The secretary of state for social services was a position in the UK cabinet with responsibility for the Department of Health and Social Security between 1968 and 1988. Although the department was titled 'Department of Health and Social Security', the title of the cabinet minister with responsibility for the department was 'secretary of state for social services'.

It was created by an Order in Council which came into operation on 1 November 1968. It transferred the functions of the Minister of Health and the Minister of Social Security to the new Secretary of State, and dissolved those respective ministries.

It continued until 25 July 1988 when the Department of Health and the Department of Social Security were created.

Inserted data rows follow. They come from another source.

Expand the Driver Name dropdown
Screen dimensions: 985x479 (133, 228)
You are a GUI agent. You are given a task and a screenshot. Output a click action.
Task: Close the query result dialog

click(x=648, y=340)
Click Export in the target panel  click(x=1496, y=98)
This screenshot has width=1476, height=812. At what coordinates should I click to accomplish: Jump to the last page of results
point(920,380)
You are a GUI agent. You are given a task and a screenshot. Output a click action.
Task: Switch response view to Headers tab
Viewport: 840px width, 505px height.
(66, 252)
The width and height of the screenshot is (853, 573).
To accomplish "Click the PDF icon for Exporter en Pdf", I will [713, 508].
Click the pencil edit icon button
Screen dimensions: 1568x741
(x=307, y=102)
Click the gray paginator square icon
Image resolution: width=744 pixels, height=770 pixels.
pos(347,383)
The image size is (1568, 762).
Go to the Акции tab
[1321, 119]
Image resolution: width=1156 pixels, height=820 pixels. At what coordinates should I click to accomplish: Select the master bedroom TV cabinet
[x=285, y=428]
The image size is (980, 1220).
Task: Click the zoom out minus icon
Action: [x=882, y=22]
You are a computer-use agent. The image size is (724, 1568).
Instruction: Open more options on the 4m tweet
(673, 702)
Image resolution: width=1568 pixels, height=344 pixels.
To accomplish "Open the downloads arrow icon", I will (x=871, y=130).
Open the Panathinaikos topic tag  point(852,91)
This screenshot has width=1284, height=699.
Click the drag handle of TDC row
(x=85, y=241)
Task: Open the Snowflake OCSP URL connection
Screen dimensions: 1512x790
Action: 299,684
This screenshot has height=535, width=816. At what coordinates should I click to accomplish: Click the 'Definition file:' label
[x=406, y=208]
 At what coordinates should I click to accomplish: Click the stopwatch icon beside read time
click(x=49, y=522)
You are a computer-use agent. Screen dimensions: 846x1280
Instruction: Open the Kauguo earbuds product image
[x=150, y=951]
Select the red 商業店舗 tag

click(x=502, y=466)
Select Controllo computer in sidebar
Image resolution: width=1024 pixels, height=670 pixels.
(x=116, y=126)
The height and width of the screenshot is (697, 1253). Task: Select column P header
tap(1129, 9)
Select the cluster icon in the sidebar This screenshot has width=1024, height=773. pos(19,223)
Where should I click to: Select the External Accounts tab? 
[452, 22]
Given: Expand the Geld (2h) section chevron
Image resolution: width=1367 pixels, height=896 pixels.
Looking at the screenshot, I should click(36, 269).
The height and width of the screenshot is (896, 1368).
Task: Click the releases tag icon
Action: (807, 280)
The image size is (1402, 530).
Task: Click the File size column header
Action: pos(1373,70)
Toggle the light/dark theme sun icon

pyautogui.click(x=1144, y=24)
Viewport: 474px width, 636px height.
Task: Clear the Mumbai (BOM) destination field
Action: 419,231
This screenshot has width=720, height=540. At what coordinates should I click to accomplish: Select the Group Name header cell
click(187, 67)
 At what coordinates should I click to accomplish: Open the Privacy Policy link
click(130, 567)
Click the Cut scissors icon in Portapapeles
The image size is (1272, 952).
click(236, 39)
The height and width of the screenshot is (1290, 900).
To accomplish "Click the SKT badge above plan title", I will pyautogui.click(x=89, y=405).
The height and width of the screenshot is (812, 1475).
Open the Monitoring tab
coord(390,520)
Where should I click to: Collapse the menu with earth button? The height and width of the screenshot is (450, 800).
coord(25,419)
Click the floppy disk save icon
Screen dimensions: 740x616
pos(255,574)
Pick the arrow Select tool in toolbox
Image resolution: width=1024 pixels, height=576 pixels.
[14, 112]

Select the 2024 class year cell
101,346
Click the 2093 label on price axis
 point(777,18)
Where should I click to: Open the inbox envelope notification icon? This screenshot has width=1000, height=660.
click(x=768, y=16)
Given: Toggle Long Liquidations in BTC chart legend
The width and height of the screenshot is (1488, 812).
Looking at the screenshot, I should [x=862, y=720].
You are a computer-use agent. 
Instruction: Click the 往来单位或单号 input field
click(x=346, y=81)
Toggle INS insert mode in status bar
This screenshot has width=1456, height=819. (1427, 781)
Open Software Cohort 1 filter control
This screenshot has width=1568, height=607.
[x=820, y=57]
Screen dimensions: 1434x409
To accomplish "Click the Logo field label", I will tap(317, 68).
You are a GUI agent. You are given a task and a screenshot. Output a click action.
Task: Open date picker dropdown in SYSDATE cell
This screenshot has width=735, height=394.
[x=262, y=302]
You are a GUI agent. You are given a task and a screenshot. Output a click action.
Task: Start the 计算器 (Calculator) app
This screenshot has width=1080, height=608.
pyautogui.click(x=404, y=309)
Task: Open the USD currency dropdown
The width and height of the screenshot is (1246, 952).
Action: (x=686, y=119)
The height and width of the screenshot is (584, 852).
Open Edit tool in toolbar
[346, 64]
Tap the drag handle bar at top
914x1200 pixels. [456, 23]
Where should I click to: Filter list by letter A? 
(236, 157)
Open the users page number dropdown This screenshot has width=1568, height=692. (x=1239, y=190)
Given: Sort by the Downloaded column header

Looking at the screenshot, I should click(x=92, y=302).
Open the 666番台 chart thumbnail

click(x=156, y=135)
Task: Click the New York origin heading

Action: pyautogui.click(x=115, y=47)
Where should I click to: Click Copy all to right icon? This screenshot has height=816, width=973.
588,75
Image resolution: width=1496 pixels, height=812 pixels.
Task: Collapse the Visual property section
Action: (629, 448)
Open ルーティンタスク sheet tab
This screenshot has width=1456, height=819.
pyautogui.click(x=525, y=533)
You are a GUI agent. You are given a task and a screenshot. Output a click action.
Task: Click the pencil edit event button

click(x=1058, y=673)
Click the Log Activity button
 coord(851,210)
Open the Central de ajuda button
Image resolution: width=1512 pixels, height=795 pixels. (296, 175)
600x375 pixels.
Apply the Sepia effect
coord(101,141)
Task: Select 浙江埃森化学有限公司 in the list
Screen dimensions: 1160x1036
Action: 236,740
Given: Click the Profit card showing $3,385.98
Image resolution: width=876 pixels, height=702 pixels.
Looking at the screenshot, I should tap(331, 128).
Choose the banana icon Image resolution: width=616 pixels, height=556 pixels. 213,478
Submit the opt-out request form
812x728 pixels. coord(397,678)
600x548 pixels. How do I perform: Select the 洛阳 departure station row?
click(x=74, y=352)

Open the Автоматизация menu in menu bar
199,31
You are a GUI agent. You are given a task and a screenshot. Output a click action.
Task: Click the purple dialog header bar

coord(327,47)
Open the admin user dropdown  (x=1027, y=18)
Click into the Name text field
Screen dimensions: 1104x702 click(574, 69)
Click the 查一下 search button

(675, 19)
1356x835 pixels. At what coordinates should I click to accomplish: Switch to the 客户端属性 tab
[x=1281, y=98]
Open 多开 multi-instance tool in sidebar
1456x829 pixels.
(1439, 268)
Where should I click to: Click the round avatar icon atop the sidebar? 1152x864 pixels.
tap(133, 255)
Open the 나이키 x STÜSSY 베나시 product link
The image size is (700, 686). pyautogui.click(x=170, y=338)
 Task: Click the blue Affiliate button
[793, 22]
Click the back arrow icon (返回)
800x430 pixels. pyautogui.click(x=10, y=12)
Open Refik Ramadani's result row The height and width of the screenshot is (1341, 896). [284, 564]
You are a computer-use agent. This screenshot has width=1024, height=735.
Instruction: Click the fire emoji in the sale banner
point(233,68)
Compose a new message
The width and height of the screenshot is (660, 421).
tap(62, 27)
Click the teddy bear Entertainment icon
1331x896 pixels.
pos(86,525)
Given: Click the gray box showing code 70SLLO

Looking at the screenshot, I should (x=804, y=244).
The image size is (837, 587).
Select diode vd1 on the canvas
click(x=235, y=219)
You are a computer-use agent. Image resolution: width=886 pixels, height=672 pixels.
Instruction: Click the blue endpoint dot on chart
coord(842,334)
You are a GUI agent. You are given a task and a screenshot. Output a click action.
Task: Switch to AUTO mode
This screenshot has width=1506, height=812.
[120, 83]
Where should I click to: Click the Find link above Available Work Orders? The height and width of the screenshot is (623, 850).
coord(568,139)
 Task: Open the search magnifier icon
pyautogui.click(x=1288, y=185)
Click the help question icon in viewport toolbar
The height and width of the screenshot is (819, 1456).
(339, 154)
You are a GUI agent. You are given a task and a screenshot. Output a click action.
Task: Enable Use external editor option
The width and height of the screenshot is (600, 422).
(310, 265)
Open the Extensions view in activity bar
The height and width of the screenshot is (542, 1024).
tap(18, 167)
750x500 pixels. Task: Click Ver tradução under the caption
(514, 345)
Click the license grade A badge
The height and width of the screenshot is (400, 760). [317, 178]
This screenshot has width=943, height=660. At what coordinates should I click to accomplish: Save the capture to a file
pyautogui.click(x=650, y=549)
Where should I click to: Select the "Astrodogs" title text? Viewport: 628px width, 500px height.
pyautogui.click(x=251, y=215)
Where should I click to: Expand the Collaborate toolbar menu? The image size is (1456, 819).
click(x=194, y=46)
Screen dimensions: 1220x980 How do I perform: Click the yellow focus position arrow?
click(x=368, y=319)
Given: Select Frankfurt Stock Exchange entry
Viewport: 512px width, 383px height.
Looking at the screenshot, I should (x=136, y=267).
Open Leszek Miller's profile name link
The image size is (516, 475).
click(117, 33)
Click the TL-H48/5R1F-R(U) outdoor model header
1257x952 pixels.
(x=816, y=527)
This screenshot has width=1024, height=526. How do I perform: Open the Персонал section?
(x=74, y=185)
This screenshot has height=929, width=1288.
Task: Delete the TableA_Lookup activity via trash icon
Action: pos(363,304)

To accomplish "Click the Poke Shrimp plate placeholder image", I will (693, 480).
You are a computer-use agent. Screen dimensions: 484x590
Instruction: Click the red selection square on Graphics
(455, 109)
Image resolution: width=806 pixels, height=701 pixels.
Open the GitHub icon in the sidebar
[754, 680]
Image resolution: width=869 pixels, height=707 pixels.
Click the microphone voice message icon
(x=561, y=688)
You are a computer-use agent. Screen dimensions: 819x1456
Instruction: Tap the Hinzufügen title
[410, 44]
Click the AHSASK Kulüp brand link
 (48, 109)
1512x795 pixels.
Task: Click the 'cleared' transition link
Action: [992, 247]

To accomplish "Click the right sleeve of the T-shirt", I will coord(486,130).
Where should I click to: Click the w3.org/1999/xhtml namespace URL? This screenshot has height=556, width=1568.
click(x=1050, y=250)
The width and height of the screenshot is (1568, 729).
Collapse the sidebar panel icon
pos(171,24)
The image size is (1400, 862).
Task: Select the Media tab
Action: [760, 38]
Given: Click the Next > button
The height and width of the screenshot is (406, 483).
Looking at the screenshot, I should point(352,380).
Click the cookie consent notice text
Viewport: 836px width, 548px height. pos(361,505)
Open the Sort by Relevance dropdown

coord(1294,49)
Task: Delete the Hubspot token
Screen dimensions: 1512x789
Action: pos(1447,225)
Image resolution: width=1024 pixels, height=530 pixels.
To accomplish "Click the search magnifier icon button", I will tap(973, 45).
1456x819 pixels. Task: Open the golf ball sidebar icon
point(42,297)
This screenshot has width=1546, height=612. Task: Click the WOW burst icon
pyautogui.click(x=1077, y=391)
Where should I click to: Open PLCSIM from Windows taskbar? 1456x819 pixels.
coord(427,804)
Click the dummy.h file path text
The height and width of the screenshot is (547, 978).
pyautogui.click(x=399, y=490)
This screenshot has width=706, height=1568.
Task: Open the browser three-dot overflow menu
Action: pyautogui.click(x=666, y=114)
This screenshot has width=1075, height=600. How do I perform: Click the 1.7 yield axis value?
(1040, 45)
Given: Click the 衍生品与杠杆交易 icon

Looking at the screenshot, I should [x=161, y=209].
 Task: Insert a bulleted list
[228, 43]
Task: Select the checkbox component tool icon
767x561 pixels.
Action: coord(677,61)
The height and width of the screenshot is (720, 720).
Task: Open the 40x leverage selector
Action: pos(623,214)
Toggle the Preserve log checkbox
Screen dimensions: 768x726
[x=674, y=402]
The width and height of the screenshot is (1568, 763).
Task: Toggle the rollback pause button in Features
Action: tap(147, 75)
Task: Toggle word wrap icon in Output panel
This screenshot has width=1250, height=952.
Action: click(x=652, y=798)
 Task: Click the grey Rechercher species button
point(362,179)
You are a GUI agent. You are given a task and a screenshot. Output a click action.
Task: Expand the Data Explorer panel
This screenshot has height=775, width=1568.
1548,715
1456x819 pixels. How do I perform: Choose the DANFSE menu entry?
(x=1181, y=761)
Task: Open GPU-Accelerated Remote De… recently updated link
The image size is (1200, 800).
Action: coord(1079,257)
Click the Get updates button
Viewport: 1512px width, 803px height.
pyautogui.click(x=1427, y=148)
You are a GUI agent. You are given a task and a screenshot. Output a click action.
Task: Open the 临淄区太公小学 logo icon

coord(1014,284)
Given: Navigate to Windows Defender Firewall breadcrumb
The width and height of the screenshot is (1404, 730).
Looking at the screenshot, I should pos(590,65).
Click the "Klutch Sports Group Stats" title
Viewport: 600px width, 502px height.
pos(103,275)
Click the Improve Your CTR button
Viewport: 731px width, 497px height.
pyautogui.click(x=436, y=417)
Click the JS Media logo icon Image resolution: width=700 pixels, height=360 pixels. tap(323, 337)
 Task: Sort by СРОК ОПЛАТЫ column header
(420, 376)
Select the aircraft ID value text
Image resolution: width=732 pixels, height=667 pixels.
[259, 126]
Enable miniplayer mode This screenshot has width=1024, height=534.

Though when created the position had responsibility for the National Health Service throughout England and Wales, responsibility for the NHS in Wales was transferred to the secretary of state for Wales in 1969.

==Secretaries of state==
Colour key (for political parties):

| Secretary of State |  |  | Term of office |  | Political party | Cabinet |
|  |  | Richard Crossman | 1 November 1968 | 19 June 1970 | Labour | Wilson II |
|  |  | Keith Joseph | 20 June 1970 | 4 March 1974 | Conservative | Heath |
|  |  | Barbara Castle | 5 March 1974 | 8 April 1976 | Labour | Wilson III |
Wilson IV
|  |  | David Ennals | 8 April 1976 | 4 May 1979 | Labour | Callaghan |
|  |  | Patrick Jenkin | 5 May 1979 | 13 September 1981 | Conservative | Thatcher I |
|  |  | Norman Fowler | 14 September 1981 | 13 June 1987 | Conservative | Thatcher II |
|  |  | John Moore | 13 June 1987 | 24 July 1988 | Conservative | Thatcher III |
Post split into the Secretary of State for Social Security and the Secretary of State for Health in 1988.